**RECORD EXCERPTS:**
►
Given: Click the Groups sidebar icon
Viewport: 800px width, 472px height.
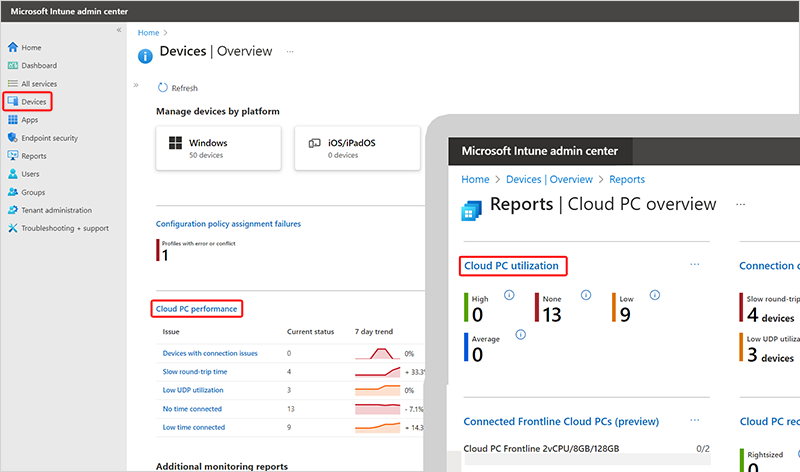Looking at the screenshot, I should tap(12, 192).
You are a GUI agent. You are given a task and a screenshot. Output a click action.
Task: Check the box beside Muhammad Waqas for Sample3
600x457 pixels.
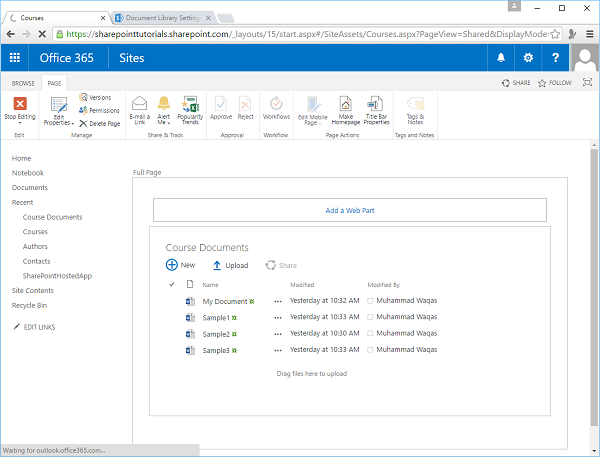[371, 350]
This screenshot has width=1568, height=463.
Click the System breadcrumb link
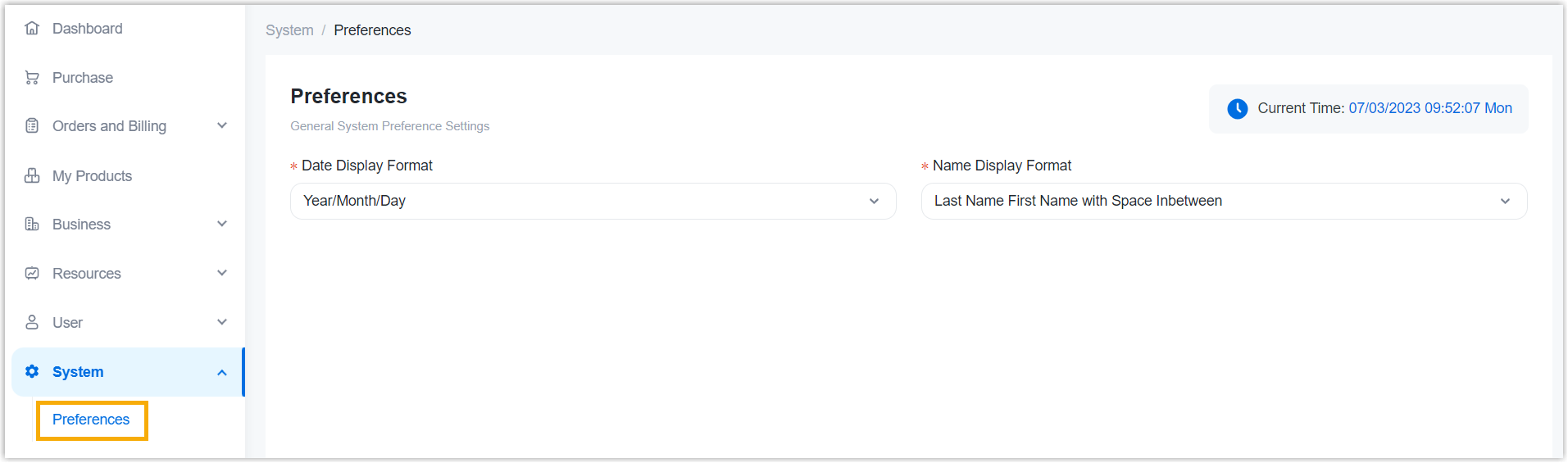pyautogui.click(x=289, y=30)
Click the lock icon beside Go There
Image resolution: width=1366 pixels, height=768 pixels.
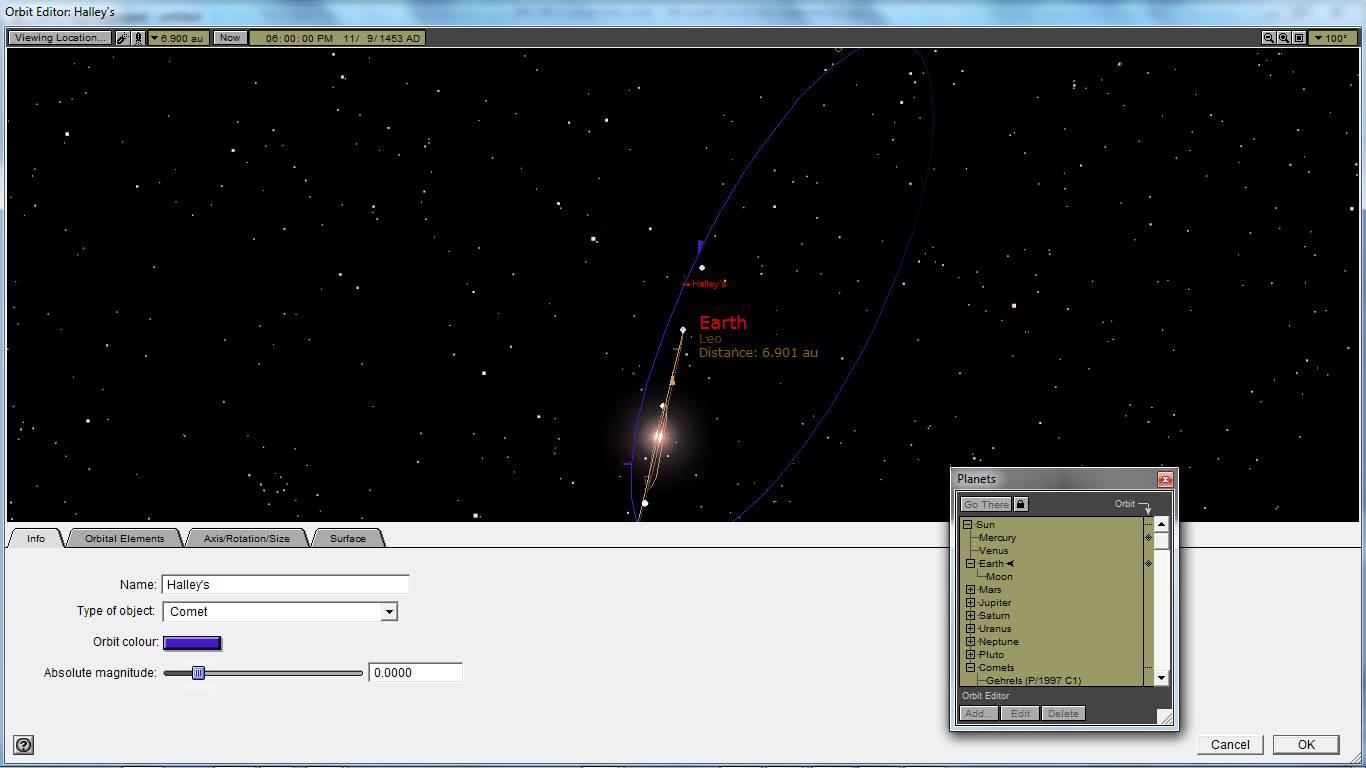click(x=1021, y=504)
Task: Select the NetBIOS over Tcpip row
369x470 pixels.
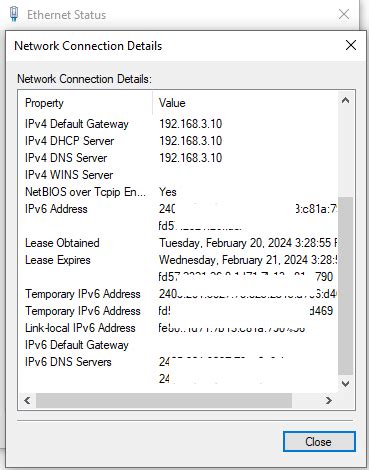Action: pyautogui.click(x=178, y=192)
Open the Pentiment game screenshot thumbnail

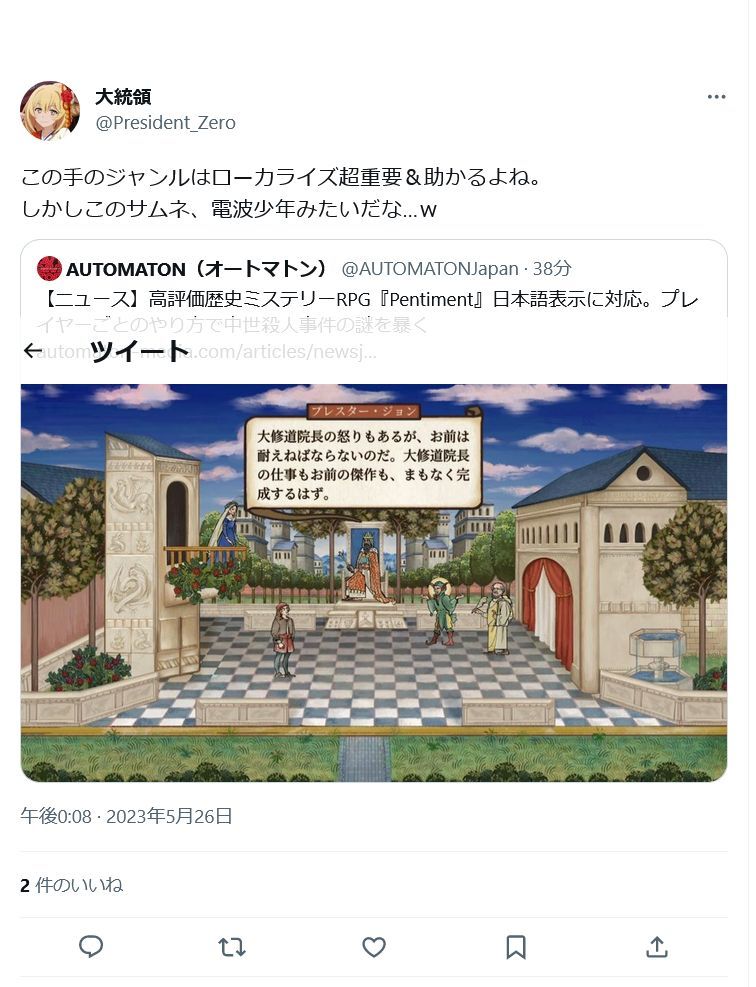point(374,583)
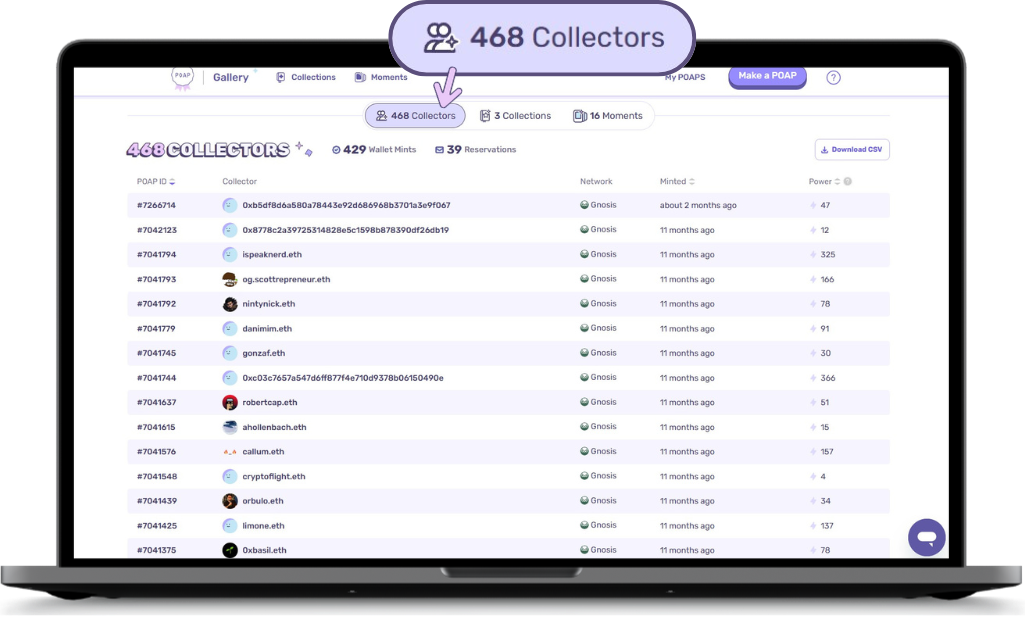The width and height of the screenshot is (1025, 624).
Task: Select the Collections icon in the top navigation
Action: click(282, 77)
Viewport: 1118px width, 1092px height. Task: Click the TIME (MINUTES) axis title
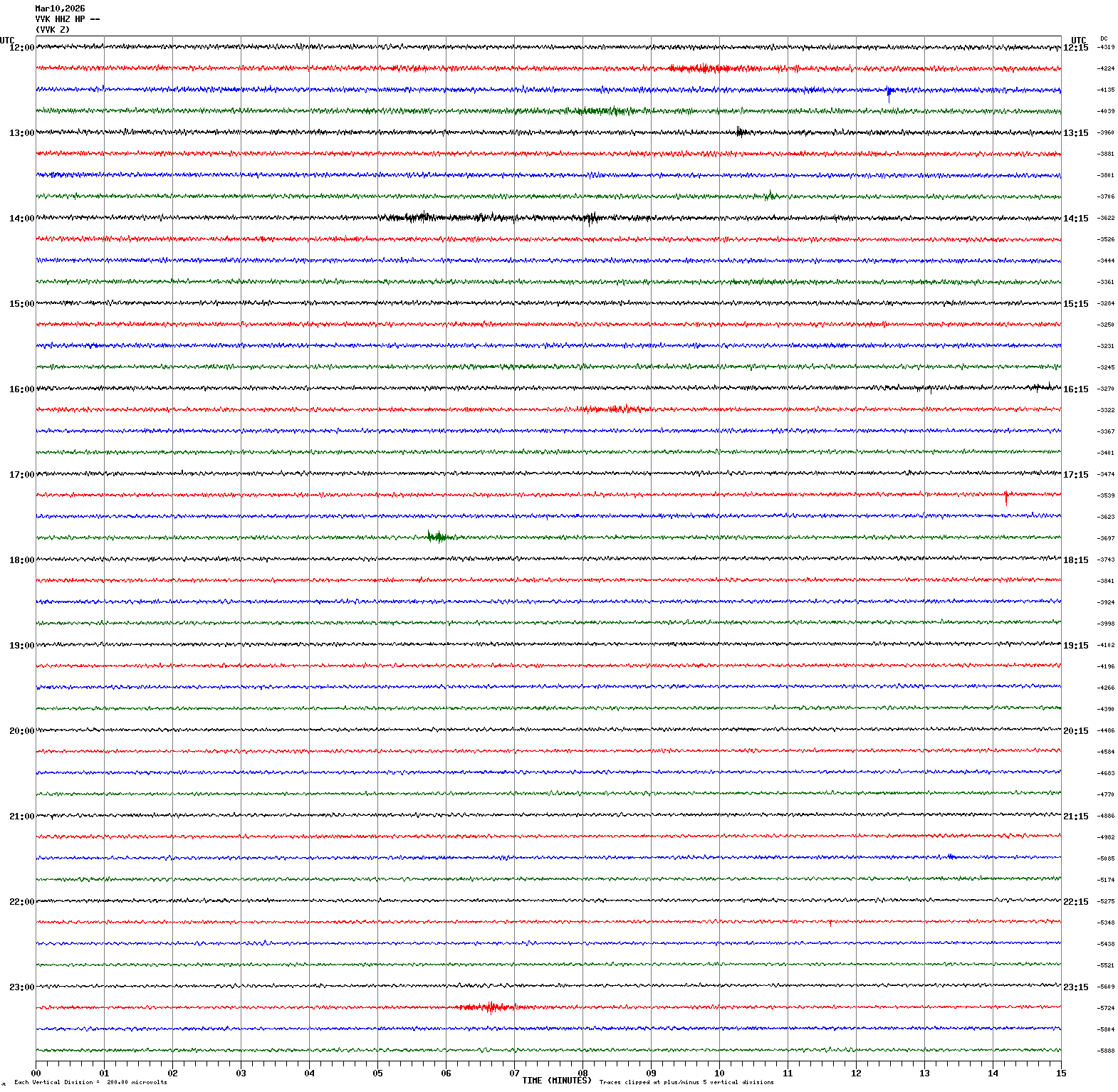coord(556,1081)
◄
**WHAT IS EXPECTED:** Filter the records above for lines containing the word "beside", and copy those lines.

**EXERCISE RESULT:**
Task: Check the box beside Muhammad Waqas for Sample3
Click the lock icon beside Go There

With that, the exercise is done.